Make data migration easy with Debezium and Apache Kafka

The challenge was ensuring this aggregation occurred in real-time.

1. Fetching External Data:

The final step involved fetching additional data from an external service to complete the “God object.” Since we didn’t control this service, we needed a caching mechanism for the aggregated MySQL data. This way, if the database changes were reprocessed, we could avoid redundant table aggregations.

On a data level, the transformation looked like this:

You might wonder, “Why are we talking about Apache Kafka for this use case?”

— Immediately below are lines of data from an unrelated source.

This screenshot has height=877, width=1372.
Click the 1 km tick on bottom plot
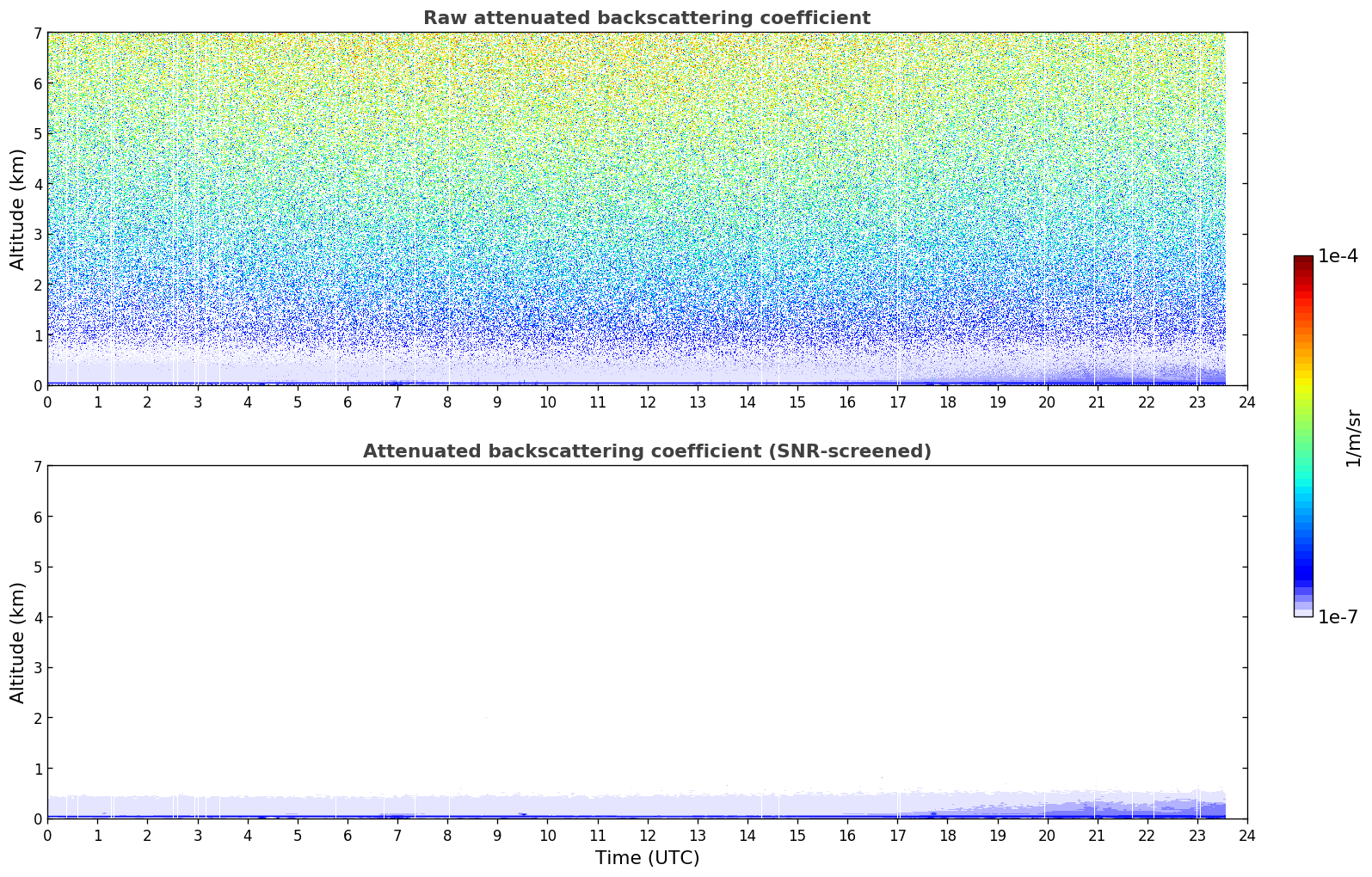pos(37,768)
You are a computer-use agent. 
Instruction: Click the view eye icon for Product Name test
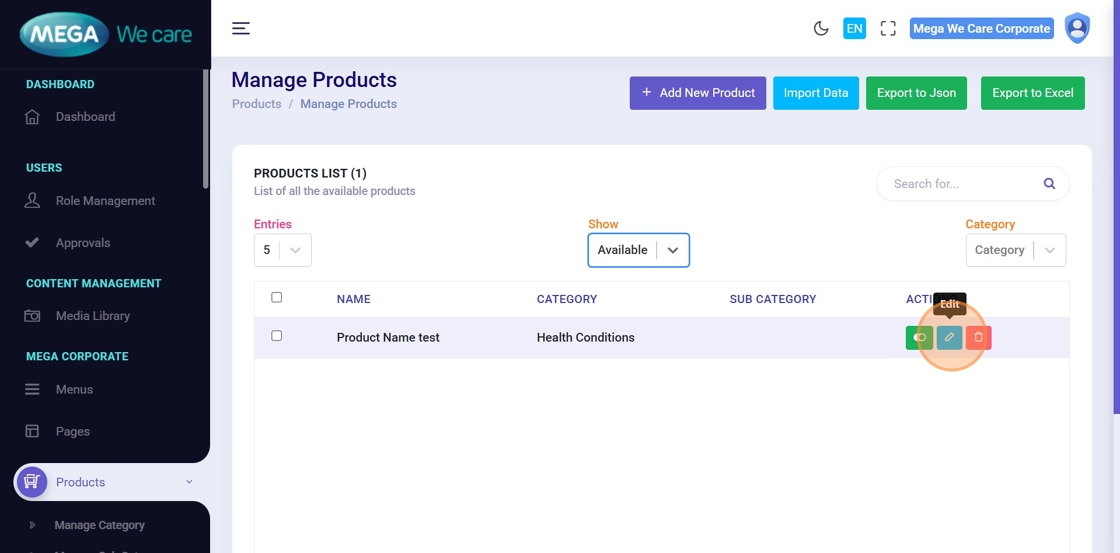[919, 338]
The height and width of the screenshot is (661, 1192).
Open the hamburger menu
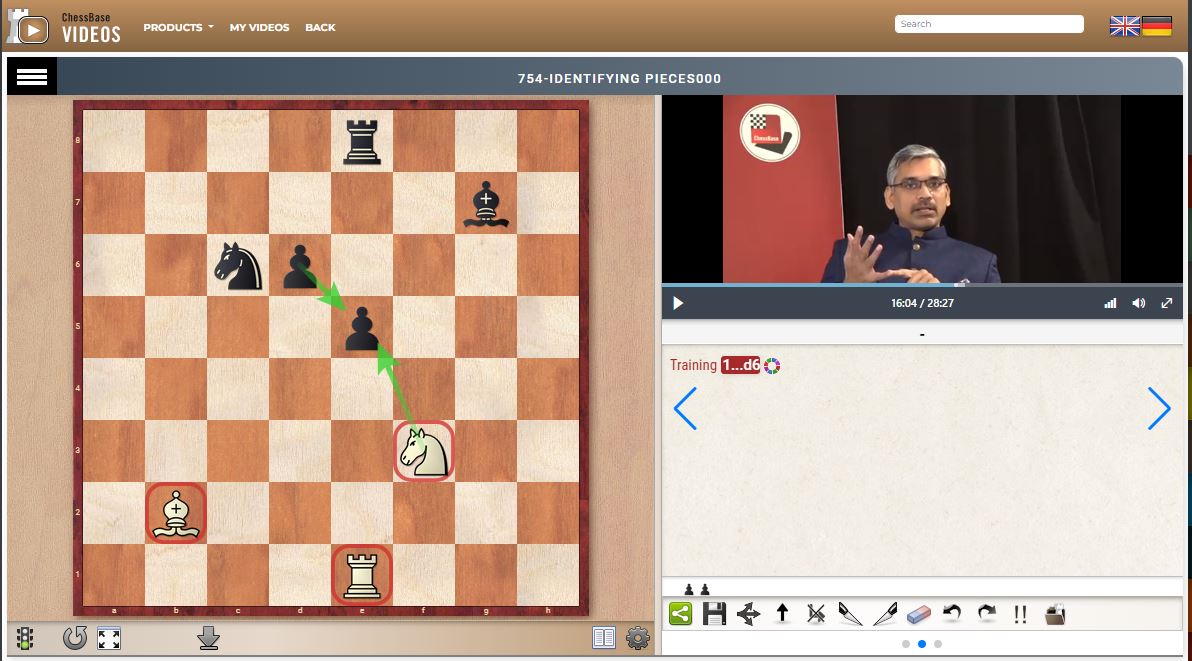tap(32, 78)
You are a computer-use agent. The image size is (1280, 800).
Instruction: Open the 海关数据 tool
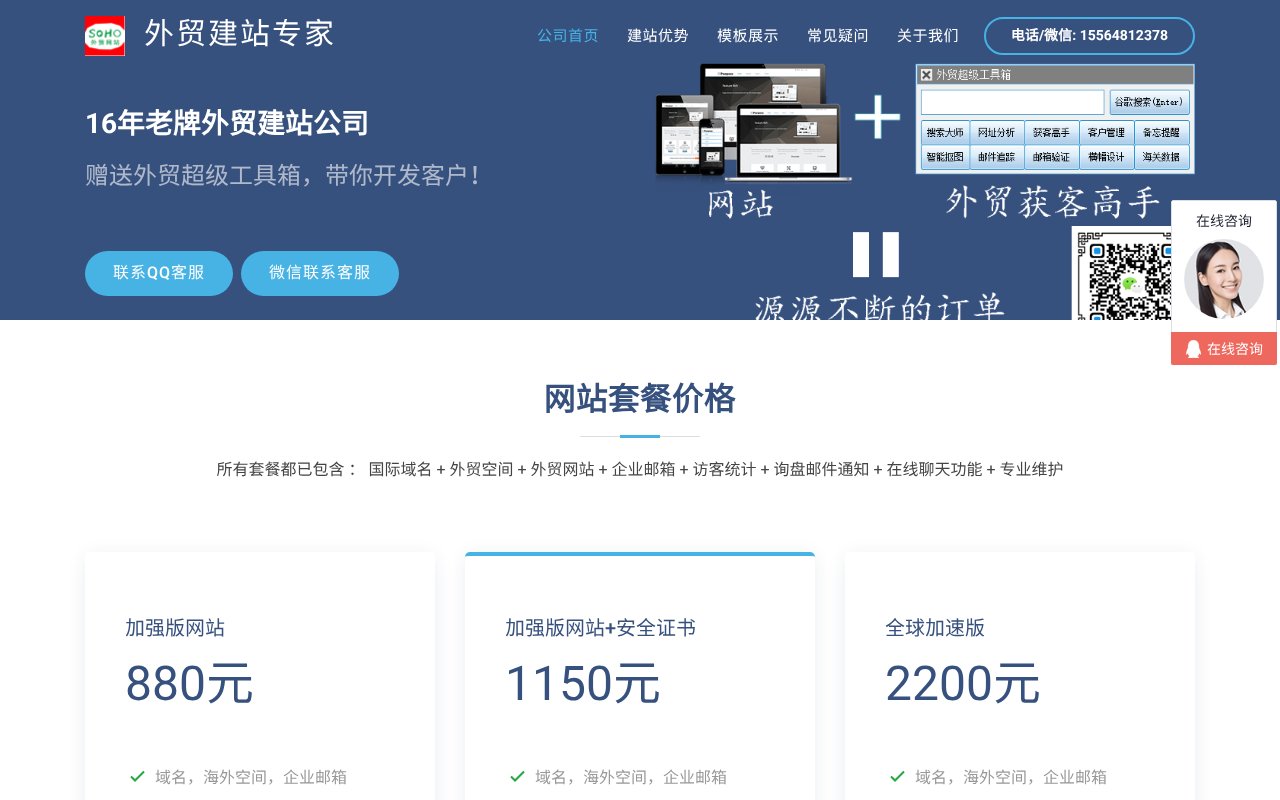[x=1162, y=157]
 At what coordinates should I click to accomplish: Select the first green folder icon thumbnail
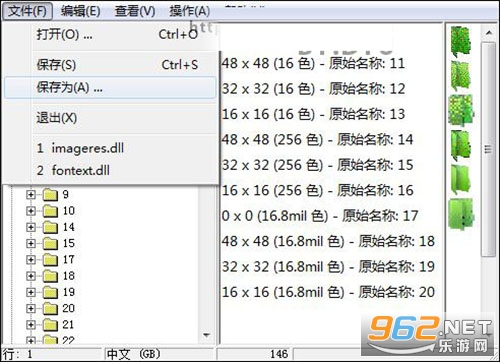[461, 41]
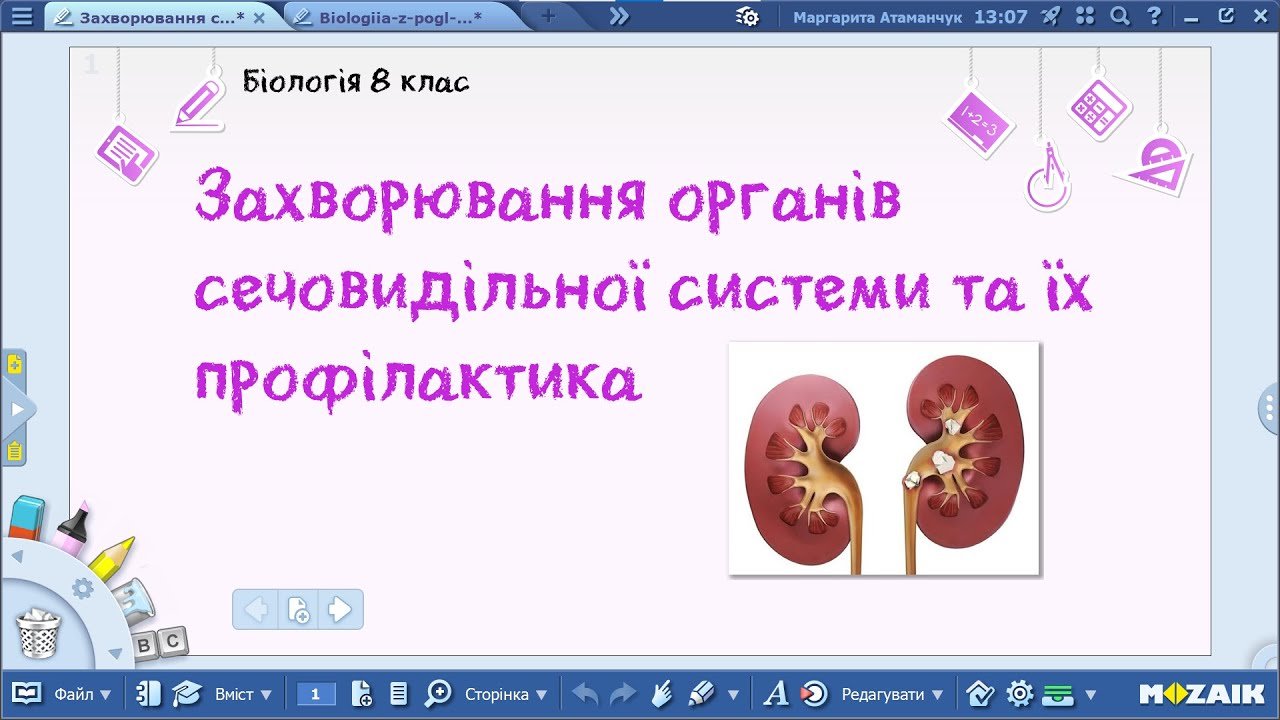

While we already use Apache Kafka extensively as a message broker, its ecosystem offers much more than basic messaging. Here’s what makes Kafka such a powerful tool:

  • Debezium: A Change Data Capture (CDC) solution to stream database changes into Kafka as events.
  • MirrorMaker: Helps mirror topics from one Kafka cluster to another.
  • Kafka Streams: Enables in-flight data transformations and aggregations.
  • Compacted Topics: Built-in configuration that allows Kafka topics to behave like a cache, storing the latest snapshots of events for each unique key.

With these tools, Kafka becomes an end-to-end platform for streaming, processing, and storing event-driven data.

Steps we took

Let’s walk through the steps we followed to achieve our goal.

We realised that in addition to the usual Kafka producer/consumer functionality, we needed:

1. A compacted topic to aggregate changes from the database.

2. Debezium as a CDC solution to stream real-time database changes into Kafka.

However, we decided against using Kafka Streams to aggregate data across MySQL tables and Kafka topics, as it wasn’t necessary for our specific use case.

1. Streaming MySQL modifications with Debezium

The first challenge was streaming real-time changes from MySQL. To choose the right tool, we had to consider two key nuances of our task:

1. The data arrives continuously in real-time, meaning we couldn’t take a one-time snapshot.

2. We needed to ensure every record in MySQL was processed at least once, including historical data.

Debezium proved to be the perfect fit for our requirements.

According to the official website:

Debezium is an open-source distributed platform for change data capture. Start it up, point it at your databases, and your apps can start responding to all of the inserts, updates, and deletes that other apps commit to your databases. Debezium is durable and fast, so your apps can respond quickly and never miss an event, even when things go wrong.

If you already have existing Kafka Connect and Debezium infrastructure, setting up a new Debezium connector is straightforward.

That said, there is one drawback: Troubleshooting can be challenging because issues often arise at the infrastructure level rather than in the application code.

From an architectural perspective, the setup is simple—we reused the existing Debezium and Kafka Connect clusters.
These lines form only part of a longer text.